Court Opinion

ID: 3902860
Source: CourtListenerOpinion
Date Created: 2016-07-06 09:32:44.588057+00
Date Added: 2024-06-11T07:42:23.808478
License: Public Domain

This was a suit in the nature of an action in trespass to try title to land, instituted by appellant against appellees. Appellant claimed title to the property by virtue of purchase in a foreclosure suit by the state of Texas against Mrs. Sarah Okerland, for taxes due for the year 1924. According to the return on the citation, made by John Subira, deputy sheriff, personal service was had on the defendant Mrs. Sarah Okerland in San Antonio, on August 28, 1925, and judgment was rendered in said cause on March 17, 1926, for $51.20, being the amount claimed for state and county taxes, interest, penalty, and costs. The said judgment contained a recital that "the defendant, although duly cited, came not but wholly made default." The sale was made under this tax judgment on June 1, 1926, and appellant purchased the property for $62.28, receiving the sheriff's deed therefor. Mrs. Okerland died intestate December 11, 1927. This suit was filed by appellant against appellee Eloise Japhet, as the sole heir of Mrs. Okerland, and against A. K. Japhet and the mortgagees, in the nature of trespass to try title; appellant claiming the property through the tax sale.

+-------+

> [Tasks and exercises]:
**A)** According to the court opinion, on what date did Mrs. Sarah Okerland die?
**B)** Say whether each statement agrees with the court opinion, answering yes or no and quoting the deciding words. (i) The tax judgment was rendered on March 17, 1926. (ii) Appellant paid $51.20 for the property at the tax sale. (iii) Personal service on Mrs. Okerland was made in Houston.
The rows that follow the court opinion come from an unrelated source.

+-------+

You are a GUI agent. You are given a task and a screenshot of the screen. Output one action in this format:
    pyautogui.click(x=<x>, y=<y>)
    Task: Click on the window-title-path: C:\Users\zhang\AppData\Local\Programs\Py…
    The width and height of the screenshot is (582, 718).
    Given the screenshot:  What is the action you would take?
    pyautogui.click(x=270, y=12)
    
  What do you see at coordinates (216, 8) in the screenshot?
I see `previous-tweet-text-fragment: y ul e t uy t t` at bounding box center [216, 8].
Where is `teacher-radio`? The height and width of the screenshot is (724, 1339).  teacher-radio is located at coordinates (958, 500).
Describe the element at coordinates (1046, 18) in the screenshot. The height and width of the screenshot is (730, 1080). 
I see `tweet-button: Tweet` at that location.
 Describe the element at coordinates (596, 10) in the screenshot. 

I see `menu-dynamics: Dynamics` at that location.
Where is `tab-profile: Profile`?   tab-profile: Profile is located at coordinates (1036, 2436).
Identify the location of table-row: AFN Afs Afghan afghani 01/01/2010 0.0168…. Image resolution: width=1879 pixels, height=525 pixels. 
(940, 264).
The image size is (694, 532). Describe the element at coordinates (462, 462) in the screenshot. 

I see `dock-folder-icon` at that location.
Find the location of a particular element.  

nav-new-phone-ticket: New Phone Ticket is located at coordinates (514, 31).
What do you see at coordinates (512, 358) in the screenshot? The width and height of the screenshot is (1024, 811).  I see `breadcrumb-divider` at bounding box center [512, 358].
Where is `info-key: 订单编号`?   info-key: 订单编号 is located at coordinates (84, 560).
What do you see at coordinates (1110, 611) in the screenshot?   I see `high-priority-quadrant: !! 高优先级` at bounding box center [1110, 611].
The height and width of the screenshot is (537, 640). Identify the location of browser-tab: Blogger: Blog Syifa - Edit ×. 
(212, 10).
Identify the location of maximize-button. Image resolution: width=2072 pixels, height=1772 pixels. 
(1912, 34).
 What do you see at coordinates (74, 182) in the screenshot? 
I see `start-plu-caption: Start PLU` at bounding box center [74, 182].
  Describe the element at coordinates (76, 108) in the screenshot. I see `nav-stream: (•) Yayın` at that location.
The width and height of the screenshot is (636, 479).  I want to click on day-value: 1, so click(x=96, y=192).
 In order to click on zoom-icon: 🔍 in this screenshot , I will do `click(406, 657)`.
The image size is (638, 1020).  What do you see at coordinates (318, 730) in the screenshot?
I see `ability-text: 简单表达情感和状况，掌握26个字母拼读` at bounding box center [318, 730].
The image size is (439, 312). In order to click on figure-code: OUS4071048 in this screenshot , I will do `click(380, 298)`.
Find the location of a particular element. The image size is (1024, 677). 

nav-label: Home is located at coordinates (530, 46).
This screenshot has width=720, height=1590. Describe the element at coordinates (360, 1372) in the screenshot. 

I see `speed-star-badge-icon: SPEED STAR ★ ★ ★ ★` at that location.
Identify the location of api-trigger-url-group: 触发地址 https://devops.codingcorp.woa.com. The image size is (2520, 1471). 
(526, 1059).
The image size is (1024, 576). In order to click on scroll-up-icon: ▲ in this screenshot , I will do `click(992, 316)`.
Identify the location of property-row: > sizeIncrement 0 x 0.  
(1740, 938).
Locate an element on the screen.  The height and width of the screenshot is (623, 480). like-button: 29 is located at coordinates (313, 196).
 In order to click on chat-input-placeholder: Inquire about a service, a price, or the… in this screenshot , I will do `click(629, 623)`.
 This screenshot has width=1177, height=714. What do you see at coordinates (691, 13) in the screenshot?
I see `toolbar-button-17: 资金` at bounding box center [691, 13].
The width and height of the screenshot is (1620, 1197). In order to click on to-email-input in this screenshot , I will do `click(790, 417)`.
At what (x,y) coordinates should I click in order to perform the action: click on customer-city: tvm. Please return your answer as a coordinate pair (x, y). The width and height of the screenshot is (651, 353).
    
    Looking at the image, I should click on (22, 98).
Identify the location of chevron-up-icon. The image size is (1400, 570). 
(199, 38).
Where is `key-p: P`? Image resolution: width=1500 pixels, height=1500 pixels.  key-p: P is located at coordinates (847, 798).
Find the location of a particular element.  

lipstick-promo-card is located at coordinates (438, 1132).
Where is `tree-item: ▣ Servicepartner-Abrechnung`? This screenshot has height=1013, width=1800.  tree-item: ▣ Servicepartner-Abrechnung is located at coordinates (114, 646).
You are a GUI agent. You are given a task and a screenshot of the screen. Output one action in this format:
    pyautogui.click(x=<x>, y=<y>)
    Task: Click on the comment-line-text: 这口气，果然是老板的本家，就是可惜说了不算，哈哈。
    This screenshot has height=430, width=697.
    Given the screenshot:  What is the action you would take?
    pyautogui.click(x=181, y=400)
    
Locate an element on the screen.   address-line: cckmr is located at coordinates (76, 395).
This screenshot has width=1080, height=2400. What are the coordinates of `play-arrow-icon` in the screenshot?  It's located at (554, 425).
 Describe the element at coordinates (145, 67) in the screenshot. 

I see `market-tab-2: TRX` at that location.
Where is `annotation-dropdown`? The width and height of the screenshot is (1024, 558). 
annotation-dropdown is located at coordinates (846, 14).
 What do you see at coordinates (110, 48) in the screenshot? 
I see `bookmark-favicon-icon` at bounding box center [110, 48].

+-------+

> [Solution list]:
**A)** She died intestate on December 11, 1927.

**B)**
(i) Yes: "judgment was rendered in said cause on March 17, 1926"
(ii) No: "appellant purchased the property for $62.28"
(iii) No: "personal service was had on the defendant Mrs. Sarah Okerland in San Antonio"